In the past 18 months he had threatened to divorce me about 4 times. The counselor says his My-Way-or-Highway attitude perpetuated some of this. I most always went along with his ways because I am flexible and easy-going, and most of all, didn’t mind his way. However, when his way became dangerous and mostly just plain stupid, I had to take over. The loss of his feeling in control, and now I’m in control, is just too much for him to be complacent about and in fact, causes extreme anger.
@canary reminded me of this often.
And then there’s the paranoia. Even I wasn’t able to see that in the dementia, but the counselor did. She pointed out to me how common that is and with OH’s daughters lurking, and their NOT being the bad guy who told him No all the time, he began to complain to them about me. (They even told me to stop talking down to him, or I was treating him like a child. That’s why TP has helped me so much because I know I was no different than other carers.) One day OH liked me, the next day he didn't. I believe they pounced on him on the "I hate her" day and said, Let's get rid of her then. We can manage you better.

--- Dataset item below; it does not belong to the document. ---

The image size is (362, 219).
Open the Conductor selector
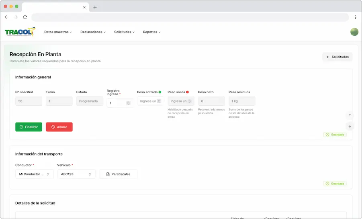coord(34,174)
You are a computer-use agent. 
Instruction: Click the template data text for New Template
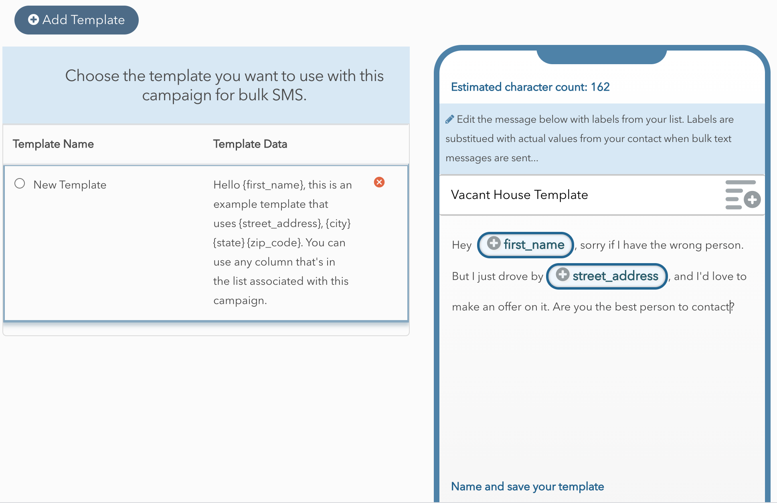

It is impossible for him to act alone in changing Power of Attorney, but I discovered that happened. An email with so much venom and hatred arrived about 4 days after that from his oldest daughter. (I had stayed away from OH during those 4 days and surprisingly he never called me either so he knew I was aware of this monumental change in our relationship.) She said her dad was divorcing me in a week or 2. Needless to say, I was shocked. Our last encounter was with my grandchildren visiting him and I kissed him goodbye with a promise to "see you later."
But divorce papers were drawn up and delivered to my door. It’s not pleasant being divorced by a step-daughter. We were married 22 years. My Son #2 is an attorney and has been handling my side. No member of my family has spoken to him or his family since August 24. OH has texted Son#1 asking how I am. Son didn’t respond. I told him to say, “This is how my mom is: beautiful, kind, passionate, loving, full-of-life, fun to be around, vivacious, incredible, wonderful, patient, giving, supportive, generous, and more! How are you?” Sons and I are confident our numbers have been deleted and blocked from his phone.

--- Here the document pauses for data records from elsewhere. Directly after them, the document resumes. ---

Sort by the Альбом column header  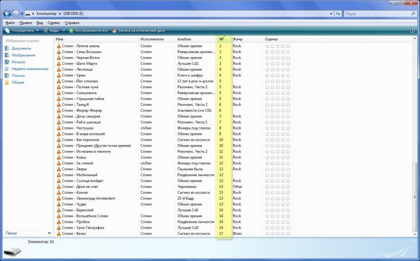tap(184, 39)
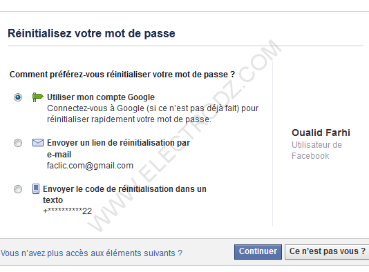Click the WWW.ELECTRODZ.COM watermark text
The image size is (369, 272).
[185, 135]
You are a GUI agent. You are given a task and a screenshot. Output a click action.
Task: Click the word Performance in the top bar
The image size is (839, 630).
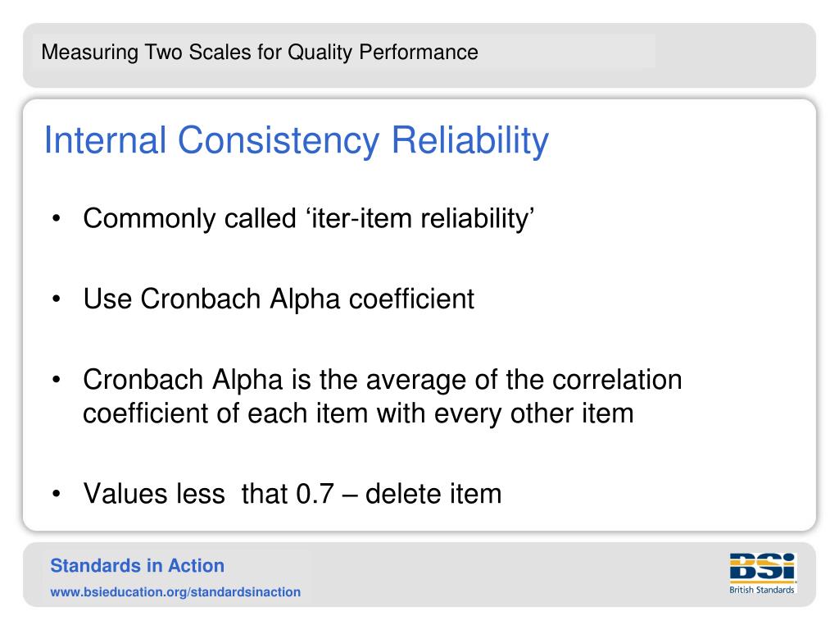[x=419, y=52]
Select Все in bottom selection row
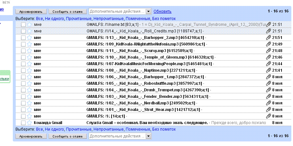Screen dimensions: 293x146 pos(39,129)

Ah, yes, the reason for the divorce? Simply dementia. He is not capable of making rational decisions. Oh, and there’s his will which we wrote before he got sick. I was to inherit everything and he would inherit all from me. Can he change that now? He might try, but I could contest it due to his diagnosis. Hmm, is there another way to invalidate the will? In my area, the only way is through a divorce. Ta da. There is not a lot of money. It will all be spent on care anyway. I didn't need it. I would have liked to keep my house, but I'm not sure yet if that can happen.

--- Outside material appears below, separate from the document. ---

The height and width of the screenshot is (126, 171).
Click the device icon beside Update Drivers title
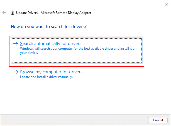click(12, 13)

So in my grief, and yes, I’m in serious grief, I read TP and see what I am “missing.” I told my counselor I feel I have “Survivor’s Guilt.” I wasn’t the one who got sick (yet) and OH is 10 years older than me, and I feel that I have survived the carer role in the best scenario possible.
I will close this novelette with an exercise my counselor gave me. 1. Write down the traits you liked about him. 2. Write down the traits you didn’t like about him. 3. Write down what he did or said that hurt you. #3 contained notes that he was PWD on most of them. When I read the lists out loud to her, I cried a river ONLY at #1. She said, “That’s because those are the traits you lost.”